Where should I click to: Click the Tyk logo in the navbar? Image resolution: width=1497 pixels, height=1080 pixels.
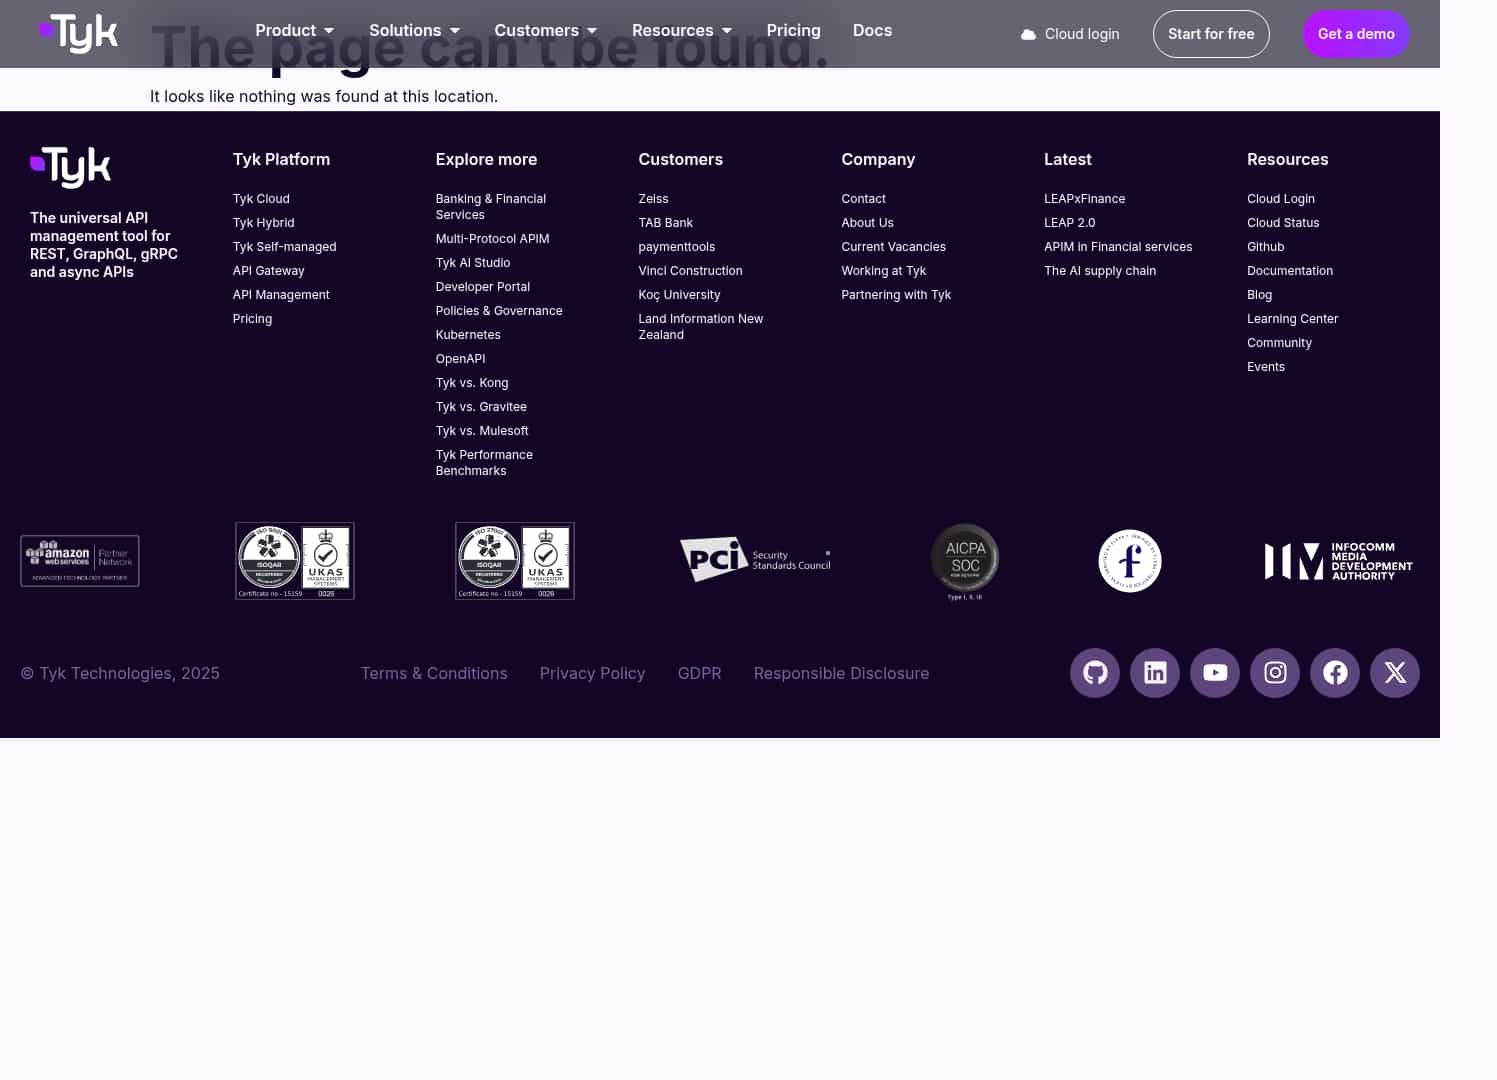click(78, 33)
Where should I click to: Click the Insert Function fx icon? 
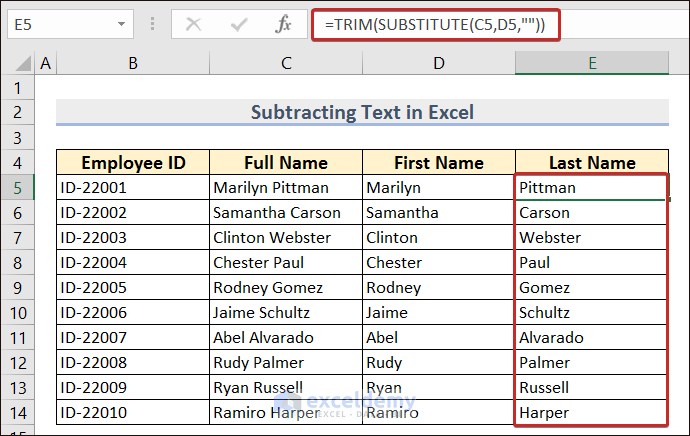pos(283,24)
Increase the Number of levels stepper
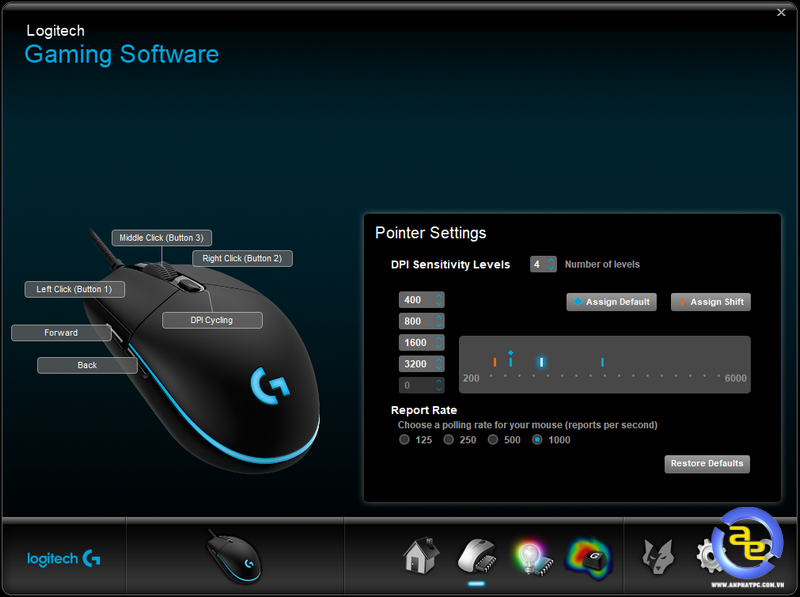Viewport: 800px width, 597px height. pyautogui.click(x=551, y=260)
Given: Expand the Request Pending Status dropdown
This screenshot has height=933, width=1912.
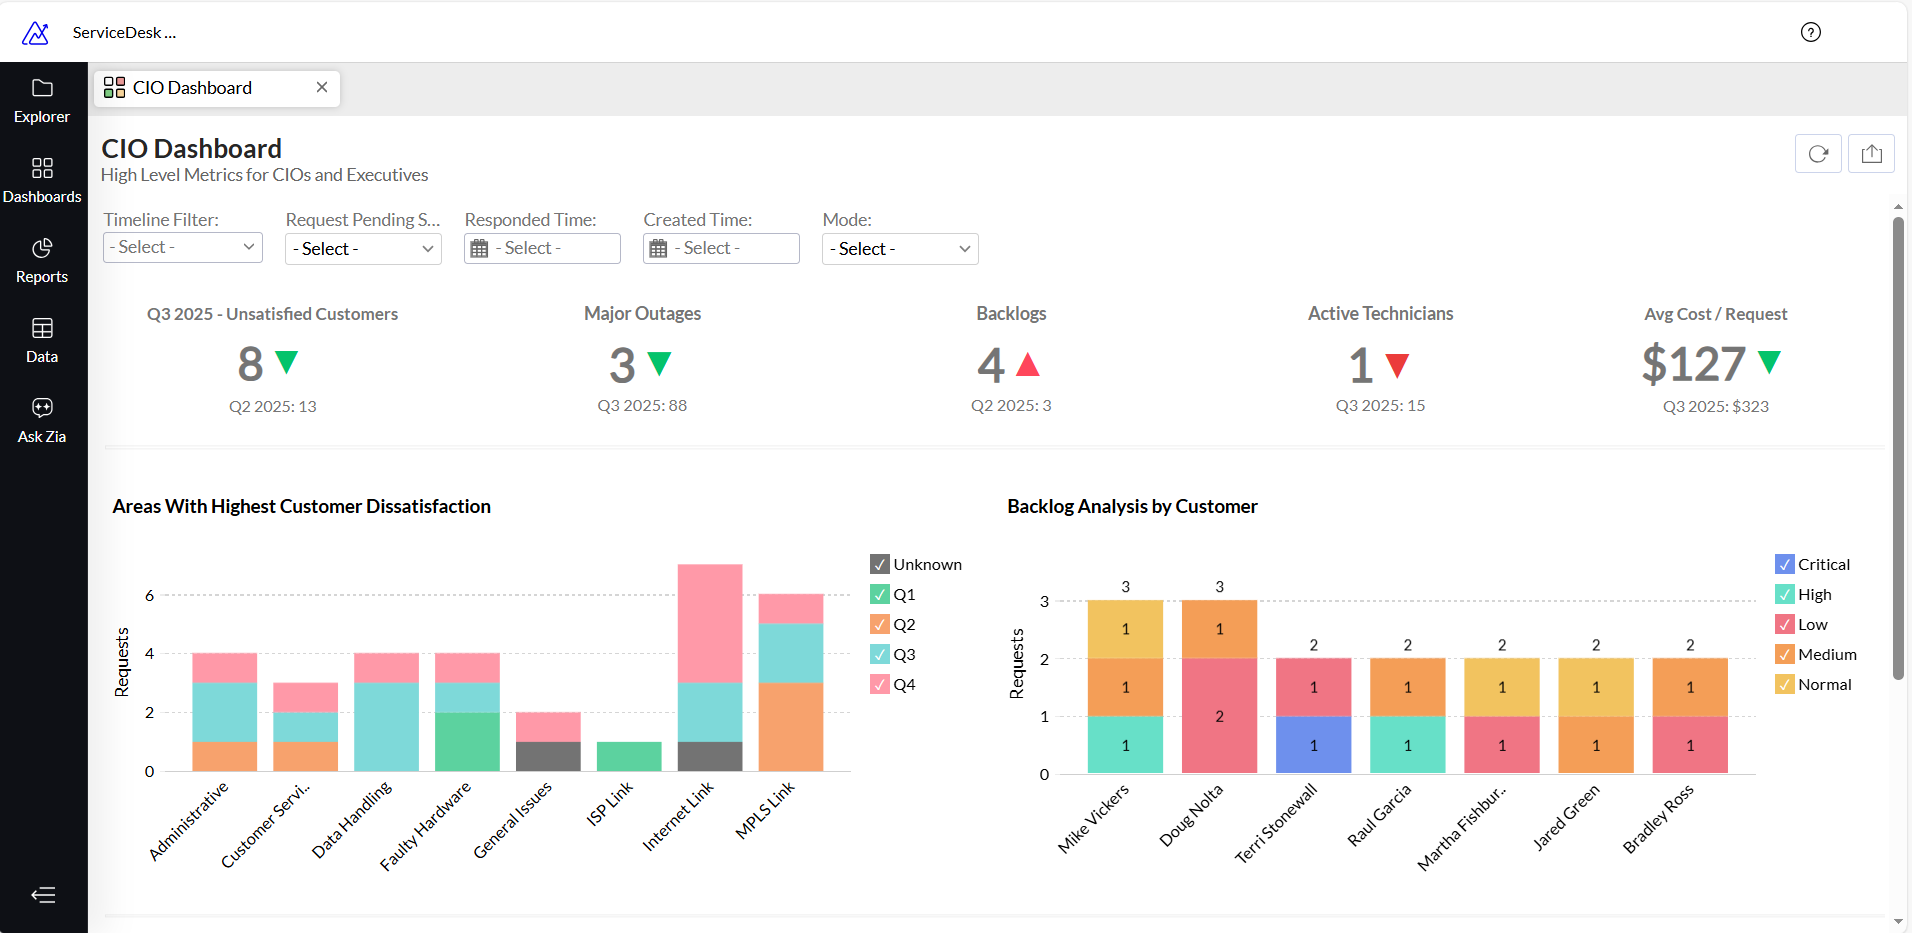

——

**ASSIGNMENT**
An exact copy of all the data above is required; omit any pictures.

**THE ANSWER**
Where should I click to: Click the Tyk logo in the navbar? Image resolution: width=1497 pixels, height=1080 pixels.
click(78, 33)
Where should I click to: Click the Insert Function fx icon? 
pos(283,24)
Increase the Number of levels stepper
Viewport: 800px width, 597px height. pyautogui.click(x=551, y=260)
Given: Expand the Request Pending Status dropdown
This screenshot has height=933, width=1912.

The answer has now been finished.